_Exercise aim_. Beneath this task are records; state how many of their lines hold the word "dropdown", and nothing else.

_Input material_.
■ ■ ■
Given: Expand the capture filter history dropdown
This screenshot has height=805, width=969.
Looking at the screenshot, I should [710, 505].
■ ■ ■
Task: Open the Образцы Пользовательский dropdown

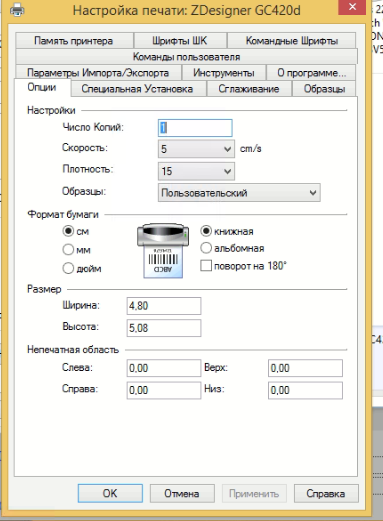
■ ■ ■
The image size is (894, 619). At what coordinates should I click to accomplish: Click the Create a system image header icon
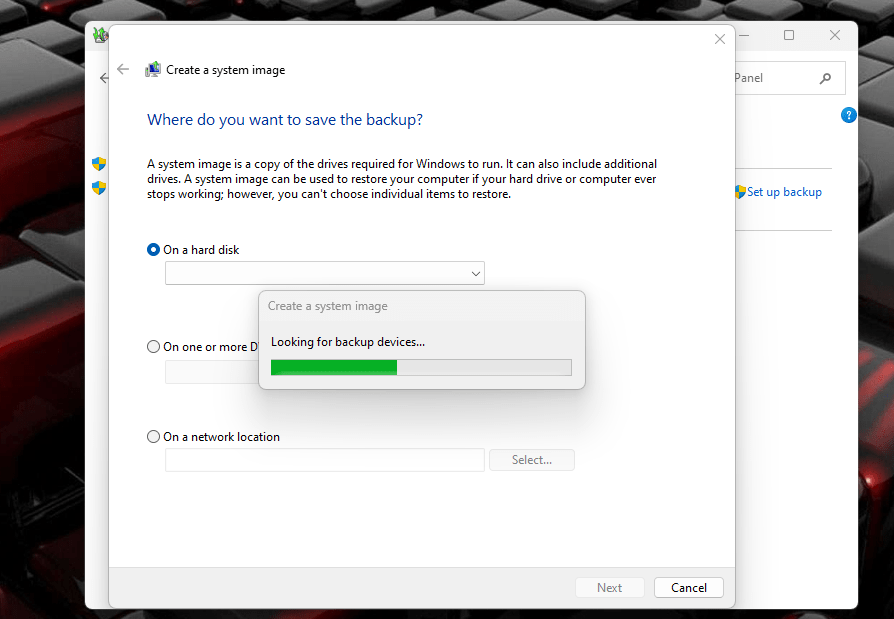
■ ■ ■
_Answer section_. 2